An Italian Multicenter Study for Application of a Diagnostic Algorithm in Autoantibody Testing

The presence in the serum of specific autoantibodies, such as antinuclear antibodies (ANA), anti‐double‐stranded DNA (anti‐dsDNA), and antiextractable nuclear antigens (anti‐ENA), is one of the diagnostic criteria for autoimmune rheumatic disease, and the requests for these tests in the last few years have grown remarkably. A guideline for reducing clinically inappropriate requests in autoantibody testing (ANA, anti‐dsDNA, anti‐ENA) has been applied in the Parma Hospital since 2007. The results for the period January–December 2007 were compared to those of the previous period January–December 2006, and a significant reduction in the number of anti‐dsDNA (23.9%) and anti‐ENA (20.7%) was found. The aim of this study was to assess the applicability of a similar guideline in a wide area (Parma, Modena, Piacenza, Reggio‐Emilia) with reference to the diagnosis of autoimmune rheumatic disease.
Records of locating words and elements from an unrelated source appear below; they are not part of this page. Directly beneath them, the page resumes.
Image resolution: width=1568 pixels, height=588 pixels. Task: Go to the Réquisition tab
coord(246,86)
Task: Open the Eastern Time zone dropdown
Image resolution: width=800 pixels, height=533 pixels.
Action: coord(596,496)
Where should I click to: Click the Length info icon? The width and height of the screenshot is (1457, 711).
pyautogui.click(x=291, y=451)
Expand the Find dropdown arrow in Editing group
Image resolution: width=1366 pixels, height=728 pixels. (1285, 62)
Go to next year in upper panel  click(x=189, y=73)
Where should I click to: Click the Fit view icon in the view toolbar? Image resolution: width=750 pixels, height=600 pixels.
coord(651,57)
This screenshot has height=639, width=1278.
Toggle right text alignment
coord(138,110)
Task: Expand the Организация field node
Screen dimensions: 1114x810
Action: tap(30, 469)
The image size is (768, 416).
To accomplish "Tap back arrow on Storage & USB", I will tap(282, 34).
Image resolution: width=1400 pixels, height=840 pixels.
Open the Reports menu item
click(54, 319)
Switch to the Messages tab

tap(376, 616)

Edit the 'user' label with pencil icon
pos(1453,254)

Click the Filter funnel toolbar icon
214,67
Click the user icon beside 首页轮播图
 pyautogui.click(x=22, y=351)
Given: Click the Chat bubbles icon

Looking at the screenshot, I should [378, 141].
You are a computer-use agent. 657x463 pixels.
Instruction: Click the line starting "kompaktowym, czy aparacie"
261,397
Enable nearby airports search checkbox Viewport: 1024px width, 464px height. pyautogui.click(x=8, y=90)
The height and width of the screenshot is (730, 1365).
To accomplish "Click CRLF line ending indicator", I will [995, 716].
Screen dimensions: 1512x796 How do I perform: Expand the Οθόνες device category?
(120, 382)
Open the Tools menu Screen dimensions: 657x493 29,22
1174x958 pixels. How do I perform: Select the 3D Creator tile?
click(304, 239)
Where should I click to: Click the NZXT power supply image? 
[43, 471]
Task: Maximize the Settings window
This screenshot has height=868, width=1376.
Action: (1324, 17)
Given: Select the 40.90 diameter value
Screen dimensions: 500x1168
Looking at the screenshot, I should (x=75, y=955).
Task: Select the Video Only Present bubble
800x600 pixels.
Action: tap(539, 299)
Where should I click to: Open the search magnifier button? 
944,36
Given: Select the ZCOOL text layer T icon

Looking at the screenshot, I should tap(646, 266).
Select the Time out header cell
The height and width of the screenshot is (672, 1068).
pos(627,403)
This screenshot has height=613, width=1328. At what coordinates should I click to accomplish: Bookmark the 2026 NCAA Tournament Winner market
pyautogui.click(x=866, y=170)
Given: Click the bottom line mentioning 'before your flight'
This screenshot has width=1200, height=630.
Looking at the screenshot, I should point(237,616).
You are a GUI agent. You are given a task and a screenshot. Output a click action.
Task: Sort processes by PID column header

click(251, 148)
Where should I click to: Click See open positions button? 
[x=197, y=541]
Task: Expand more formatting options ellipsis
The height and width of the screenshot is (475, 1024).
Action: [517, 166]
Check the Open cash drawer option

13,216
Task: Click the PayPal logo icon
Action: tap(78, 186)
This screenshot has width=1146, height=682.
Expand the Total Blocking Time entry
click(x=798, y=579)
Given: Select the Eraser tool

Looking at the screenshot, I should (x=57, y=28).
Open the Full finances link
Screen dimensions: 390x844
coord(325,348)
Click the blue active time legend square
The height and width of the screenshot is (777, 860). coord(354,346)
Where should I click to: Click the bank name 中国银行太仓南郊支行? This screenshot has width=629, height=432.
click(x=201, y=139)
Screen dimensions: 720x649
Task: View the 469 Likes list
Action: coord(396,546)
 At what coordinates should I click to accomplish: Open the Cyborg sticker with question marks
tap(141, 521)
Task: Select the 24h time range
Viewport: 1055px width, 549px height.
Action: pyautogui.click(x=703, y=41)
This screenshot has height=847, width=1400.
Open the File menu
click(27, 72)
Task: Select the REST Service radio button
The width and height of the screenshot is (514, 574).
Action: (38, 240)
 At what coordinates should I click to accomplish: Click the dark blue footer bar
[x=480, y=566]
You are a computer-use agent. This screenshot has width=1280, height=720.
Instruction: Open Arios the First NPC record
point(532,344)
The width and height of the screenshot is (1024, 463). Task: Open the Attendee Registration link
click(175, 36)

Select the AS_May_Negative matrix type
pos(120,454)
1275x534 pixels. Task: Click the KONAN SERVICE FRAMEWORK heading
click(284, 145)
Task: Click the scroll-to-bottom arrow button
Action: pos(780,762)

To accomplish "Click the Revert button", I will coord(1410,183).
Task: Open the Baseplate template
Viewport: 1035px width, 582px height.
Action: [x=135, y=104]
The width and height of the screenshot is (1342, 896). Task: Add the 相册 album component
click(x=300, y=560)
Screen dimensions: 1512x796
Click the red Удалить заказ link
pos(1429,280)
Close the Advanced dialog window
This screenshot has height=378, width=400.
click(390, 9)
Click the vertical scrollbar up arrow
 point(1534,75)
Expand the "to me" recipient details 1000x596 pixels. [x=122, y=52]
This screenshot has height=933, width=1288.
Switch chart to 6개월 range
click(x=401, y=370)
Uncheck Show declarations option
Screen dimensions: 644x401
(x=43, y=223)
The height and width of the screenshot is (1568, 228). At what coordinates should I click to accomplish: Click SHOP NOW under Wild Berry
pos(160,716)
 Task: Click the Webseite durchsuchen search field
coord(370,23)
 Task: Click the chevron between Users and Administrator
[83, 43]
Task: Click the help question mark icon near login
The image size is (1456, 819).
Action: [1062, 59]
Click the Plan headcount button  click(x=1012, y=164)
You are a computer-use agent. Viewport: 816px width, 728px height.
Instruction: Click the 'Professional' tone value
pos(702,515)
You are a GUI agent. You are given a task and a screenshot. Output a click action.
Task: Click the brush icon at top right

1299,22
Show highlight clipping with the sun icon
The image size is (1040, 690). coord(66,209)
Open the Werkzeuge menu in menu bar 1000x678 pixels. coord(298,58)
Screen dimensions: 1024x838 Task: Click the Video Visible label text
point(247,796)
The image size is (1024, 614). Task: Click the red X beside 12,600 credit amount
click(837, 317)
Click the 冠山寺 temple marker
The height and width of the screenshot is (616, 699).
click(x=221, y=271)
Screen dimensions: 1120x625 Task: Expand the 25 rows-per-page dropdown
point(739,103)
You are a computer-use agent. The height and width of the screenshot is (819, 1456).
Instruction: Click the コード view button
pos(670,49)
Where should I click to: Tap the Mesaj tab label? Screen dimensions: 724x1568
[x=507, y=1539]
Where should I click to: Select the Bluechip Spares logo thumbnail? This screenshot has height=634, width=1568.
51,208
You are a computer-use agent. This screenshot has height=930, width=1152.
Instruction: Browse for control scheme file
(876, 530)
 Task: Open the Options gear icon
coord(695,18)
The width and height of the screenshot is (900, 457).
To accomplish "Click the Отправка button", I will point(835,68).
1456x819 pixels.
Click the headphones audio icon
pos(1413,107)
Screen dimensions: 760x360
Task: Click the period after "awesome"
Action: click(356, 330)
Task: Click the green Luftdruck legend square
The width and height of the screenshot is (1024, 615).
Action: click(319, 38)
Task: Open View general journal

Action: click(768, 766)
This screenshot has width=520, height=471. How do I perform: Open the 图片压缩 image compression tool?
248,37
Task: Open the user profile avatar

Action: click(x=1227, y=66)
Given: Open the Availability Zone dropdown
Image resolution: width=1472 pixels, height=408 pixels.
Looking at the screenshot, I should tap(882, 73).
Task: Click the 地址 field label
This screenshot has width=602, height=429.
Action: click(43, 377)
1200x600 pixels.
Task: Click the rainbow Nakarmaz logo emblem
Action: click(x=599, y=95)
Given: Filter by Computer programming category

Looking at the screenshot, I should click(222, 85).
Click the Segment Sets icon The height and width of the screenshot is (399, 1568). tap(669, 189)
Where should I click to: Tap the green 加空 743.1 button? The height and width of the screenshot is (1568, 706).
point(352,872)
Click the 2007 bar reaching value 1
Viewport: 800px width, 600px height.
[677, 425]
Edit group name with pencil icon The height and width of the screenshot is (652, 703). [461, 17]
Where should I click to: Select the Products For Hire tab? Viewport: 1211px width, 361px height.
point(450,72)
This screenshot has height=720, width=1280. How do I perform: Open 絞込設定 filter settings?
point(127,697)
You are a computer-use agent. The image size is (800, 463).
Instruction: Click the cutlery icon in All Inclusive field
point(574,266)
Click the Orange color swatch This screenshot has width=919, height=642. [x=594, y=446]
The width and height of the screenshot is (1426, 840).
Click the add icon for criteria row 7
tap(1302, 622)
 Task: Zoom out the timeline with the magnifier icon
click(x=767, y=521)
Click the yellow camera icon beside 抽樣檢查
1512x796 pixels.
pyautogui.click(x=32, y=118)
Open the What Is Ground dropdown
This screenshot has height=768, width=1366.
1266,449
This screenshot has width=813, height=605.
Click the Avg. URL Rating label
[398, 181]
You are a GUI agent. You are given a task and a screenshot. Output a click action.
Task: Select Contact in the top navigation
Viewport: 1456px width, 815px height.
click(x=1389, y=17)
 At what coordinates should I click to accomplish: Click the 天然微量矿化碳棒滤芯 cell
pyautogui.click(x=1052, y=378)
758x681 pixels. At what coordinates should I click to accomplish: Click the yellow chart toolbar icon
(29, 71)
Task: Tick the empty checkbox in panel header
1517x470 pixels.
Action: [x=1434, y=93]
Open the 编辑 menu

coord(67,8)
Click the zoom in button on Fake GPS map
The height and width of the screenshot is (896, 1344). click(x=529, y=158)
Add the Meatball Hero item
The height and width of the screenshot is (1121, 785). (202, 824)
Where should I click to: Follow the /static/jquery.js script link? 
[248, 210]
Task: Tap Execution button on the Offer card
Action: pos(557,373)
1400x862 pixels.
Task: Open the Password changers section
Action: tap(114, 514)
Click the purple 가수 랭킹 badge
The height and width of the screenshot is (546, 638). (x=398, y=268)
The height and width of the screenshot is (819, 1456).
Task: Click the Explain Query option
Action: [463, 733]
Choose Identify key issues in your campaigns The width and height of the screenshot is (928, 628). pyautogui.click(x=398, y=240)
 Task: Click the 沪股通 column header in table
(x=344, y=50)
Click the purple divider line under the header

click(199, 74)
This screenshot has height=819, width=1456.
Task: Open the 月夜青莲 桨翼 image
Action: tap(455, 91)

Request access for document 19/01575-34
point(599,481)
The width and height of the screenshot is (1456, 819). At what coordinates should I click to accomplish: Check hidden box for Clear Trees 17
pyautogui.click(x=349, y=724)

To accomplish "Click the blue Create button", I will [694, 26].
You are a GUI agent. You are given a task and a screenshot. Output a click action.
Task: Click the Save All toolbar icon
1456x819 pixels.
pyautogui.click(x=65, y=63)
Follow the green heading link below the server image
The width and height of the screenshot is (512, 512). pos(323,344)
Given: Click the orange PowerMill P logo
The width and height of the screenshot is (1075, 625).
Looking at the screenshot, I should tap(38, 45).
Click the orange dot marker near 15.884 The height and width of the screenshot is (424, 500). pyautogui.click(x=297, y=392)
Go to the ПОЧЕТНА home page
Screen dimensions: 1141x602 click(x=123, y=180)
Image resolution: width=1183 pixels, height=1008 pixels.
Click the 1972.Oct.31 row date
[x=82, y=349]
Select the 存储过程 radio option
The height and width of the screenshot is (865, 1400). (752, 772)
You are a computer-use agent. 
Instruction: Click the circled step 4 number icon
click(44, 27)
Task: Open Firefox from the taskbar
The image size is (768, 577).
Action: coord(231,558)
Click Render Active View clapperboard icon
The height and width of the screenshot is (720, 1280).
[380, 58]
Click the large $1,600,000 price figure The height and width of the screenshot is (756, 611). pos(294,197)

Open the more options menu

This project, supported by a regional grant for innovative research projects, was started in January 2008 and consists of three different steps: (1) a study group of clinicians and laboratory physicians to evaluate the diagnostic criteria, the analytical procedures, and the number of tests performed in different hospitals; (2) developing common guidelines for autoantibody testing that takes into account the different clinical needs with the aim of improving efficiency and clinical effectiveness of diagnosis and monitoring; and (3) assessing compliance with the guidelines in the different hospitals that are evaluating the second‐level test (anti‐dsDNA, anti‐ENA) decrease. We think that the validation of guidelines for the laboratory diagnosis of autoimmune rheumatic disease can represent a tool for improving patients’ outcomes and economic efficiency.